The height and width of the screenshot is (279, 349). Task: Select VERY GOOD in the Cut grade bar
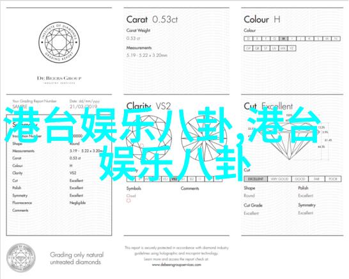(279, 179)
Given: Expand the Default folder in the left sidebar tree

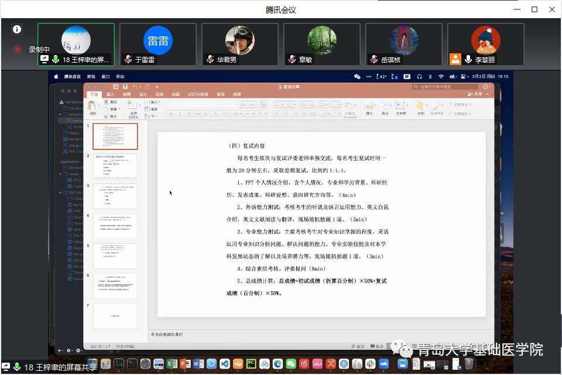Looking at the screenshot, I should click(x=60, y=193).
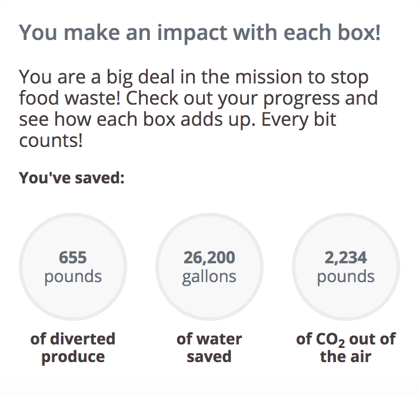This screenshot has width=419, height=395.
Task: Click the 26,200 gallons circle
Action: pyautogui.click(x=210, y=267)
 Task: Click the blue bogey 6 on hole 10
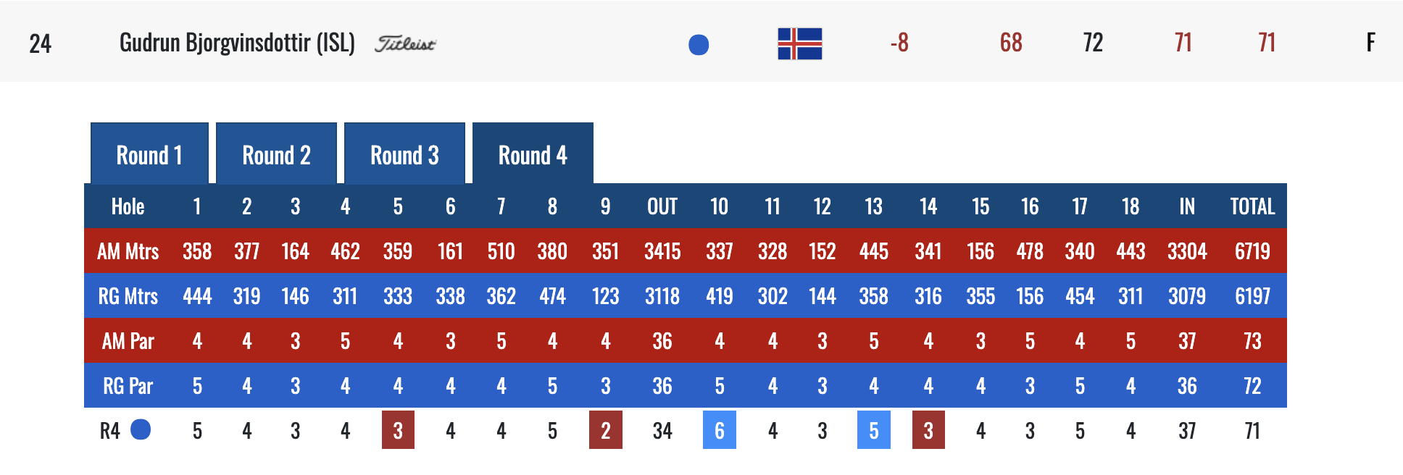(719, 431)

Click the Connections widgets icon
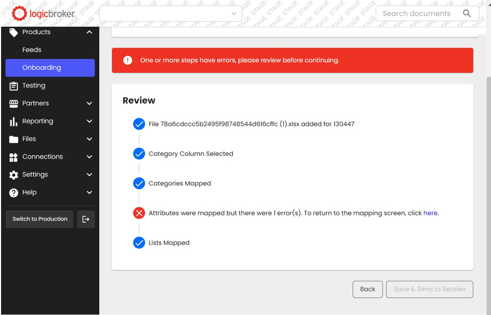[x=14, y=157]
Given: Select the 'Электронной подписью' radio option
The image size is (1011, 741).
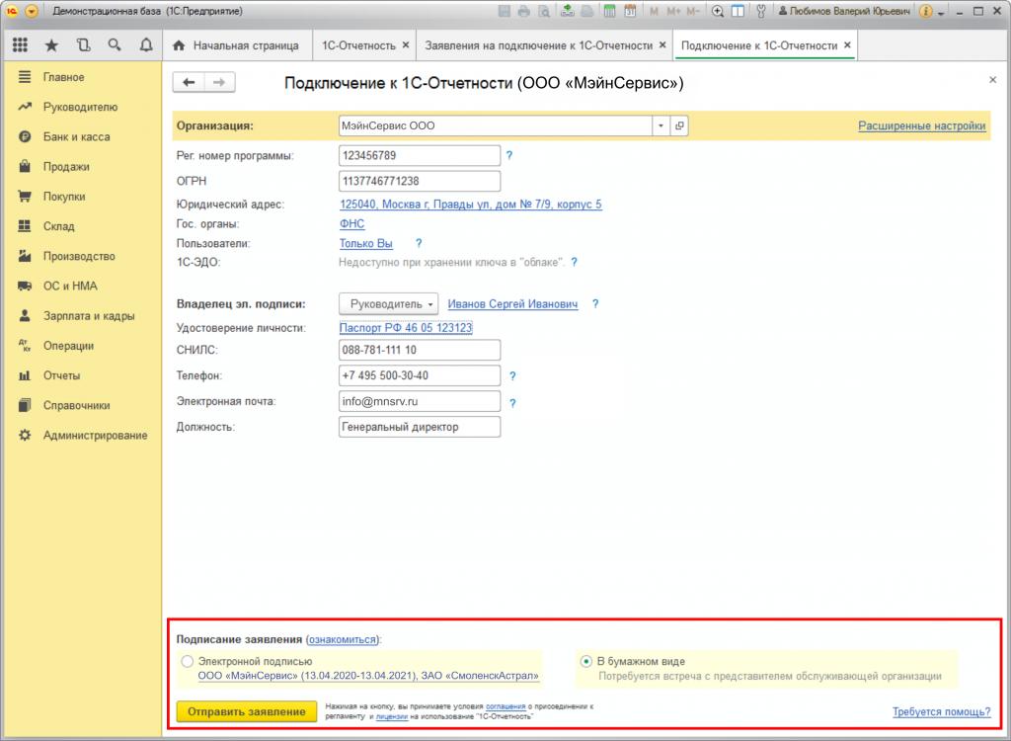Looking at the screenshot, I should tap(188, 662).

--

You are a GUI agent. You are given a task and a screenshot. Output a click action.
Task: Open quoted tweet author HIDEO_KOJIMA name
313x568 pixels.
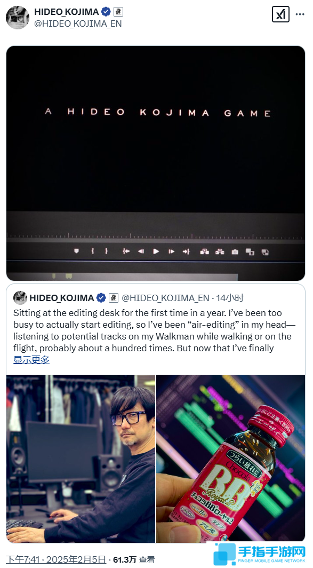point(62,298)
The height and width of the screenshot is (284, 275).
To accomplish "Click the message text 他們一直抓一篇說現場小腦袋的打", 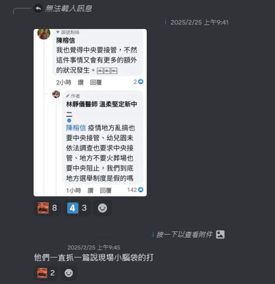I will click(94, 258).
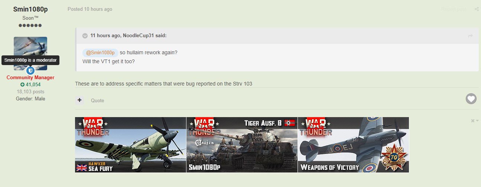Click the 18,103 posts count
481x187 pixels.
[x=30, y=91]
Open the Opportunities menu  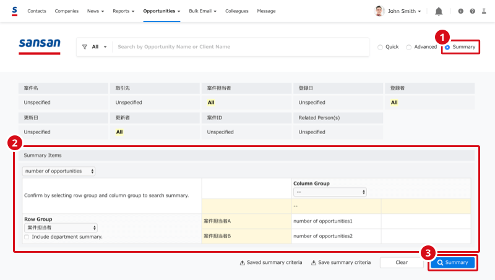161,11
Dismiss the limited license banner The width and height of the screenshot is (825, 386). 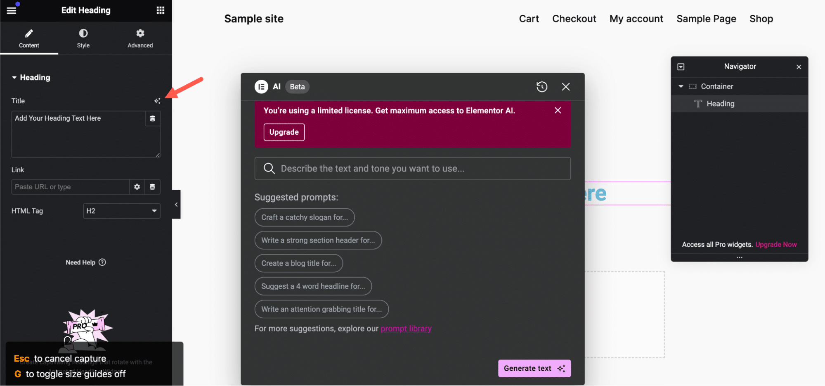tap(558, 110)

WRITTEN REQUEST
Reproduce the data verbatim, starting at the line containing "Given: Expand the" and ending after the line containing "Looking at the screenshot, I should tap(188, 662).". Leave the pictures out of your answer.

THE ANSWER
Given: Expand the Default folder in the left sidebar tree

Looking at the screenshot, I should click(x=60, y=193).
This screenshot has width=419, height=395.
Task: Click the 26,200 gallons circle
Action: pyautogui.click(x=210, y=267)
 Task: Click the blue bogey 6 on hole 10
(719, 431)

Click the Connections widgets icon
[x=14, y=157]
Given: Select the 'Электронной подписью' radio option
The image size is (1011, 741).
Looking at the screenshot, I should tap(188, 662).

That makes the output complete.